## TASK
In the answer, give only the lines from the one containing "Where should I click to: Click the Imperial" to the end of the listing below, each reproduced word for word.

## RECORD SET

○ ○ ○

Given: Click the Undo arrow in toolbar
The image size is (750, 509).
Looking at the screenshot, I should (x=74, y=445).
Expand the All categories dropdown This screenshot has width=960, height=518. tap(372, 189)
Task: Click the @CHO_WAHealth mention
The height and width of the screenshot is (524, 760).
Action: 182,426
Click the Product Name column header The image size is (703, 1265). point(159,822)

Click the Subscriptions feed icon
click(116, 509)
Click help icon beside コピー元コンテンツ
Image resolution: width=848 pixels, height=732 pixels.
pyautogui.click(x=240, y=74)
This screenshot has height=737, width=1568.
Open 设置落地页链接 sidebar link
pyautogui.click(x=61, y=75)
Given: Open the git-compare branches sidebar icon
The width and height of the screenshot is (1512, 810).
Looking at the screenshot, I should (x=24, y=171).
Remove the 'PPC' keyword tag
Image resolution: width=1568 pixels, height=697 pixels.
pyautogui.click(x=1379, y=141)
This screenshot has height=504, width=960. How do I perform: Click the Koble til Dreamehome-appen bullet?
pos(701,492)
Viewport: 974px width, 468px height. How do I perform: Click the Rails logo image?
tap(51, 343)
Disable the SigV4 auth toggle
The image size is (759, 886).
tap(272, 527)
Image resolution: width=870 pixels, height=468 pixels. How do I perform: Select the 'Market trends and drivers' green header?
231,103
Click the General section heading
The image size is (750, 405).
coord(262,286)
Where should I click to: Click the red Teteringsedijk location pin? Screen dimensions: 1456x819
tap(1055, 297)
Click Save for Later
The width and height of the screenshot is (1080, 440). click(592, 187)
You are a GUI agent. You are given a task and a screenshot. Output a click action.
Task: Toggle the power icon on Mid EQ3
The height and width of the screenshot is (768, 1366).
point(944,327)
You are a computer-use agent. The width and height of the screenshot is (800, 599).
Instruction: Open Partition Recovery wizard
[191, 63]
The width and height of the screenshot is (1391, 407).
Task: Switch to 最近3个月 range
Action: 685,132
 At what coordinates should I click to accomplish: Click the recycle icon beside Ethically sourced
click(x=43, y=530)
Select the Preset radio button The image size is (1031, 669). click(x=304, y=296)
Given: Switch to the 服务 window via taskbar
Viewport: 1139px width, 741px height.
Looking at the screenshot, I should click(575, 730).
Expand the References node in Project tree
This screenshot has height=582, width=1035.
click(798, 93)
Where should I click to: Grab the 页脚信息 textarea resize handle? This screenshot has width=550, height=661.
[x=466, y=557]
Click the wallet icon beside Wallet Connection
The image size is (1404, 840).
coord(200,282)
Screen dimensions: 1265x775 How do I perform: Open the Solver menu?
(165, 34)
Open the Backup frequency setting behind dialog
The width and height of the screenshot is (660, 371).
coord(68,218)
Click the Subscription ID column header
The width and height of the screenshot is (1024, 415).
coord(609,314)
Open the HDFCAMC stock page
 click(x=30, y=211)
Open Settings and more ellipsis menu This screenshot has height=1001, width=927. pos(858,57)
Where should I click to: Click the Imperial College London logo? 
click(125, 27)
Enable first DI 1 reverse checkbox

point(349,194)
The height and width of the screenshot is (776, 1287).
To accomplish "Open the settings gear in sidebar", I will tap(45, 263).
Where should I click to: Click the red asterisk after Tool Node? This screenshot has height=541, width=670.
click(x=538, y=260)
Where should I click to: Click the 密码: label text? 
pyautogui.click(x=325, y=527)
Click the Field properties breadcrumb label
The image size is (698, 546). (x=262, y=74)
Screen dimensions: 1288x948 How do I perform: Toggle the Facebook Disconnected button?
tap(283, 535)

○ ○ ○

## RESULT OF THIS TASK
Where should I click to: Click the Imperial College London logo? 
click(125, 27)
Enable first DI 1 reverse checkbox

point(349,194)
The height and width of the screenshot is (776, 1287).
To accomplish "Open the settings gear in sidebar", I will tap(45, 263).
Where should I click to: Click the red asterisk after Tool Node? This screenshot has height=541, width=670.
click(x=538, y=260)
Where should I click to: Click the 密码: label text? 
pyautogui.click(x=325, y=527)
Click the Field properties breadcrumb label
The image size is (698, 546). (x=262, y=74)
Screen dimensions: 1288x948 How do I perform: Toggle the Facebook Disconnected button?
tap(283, 535)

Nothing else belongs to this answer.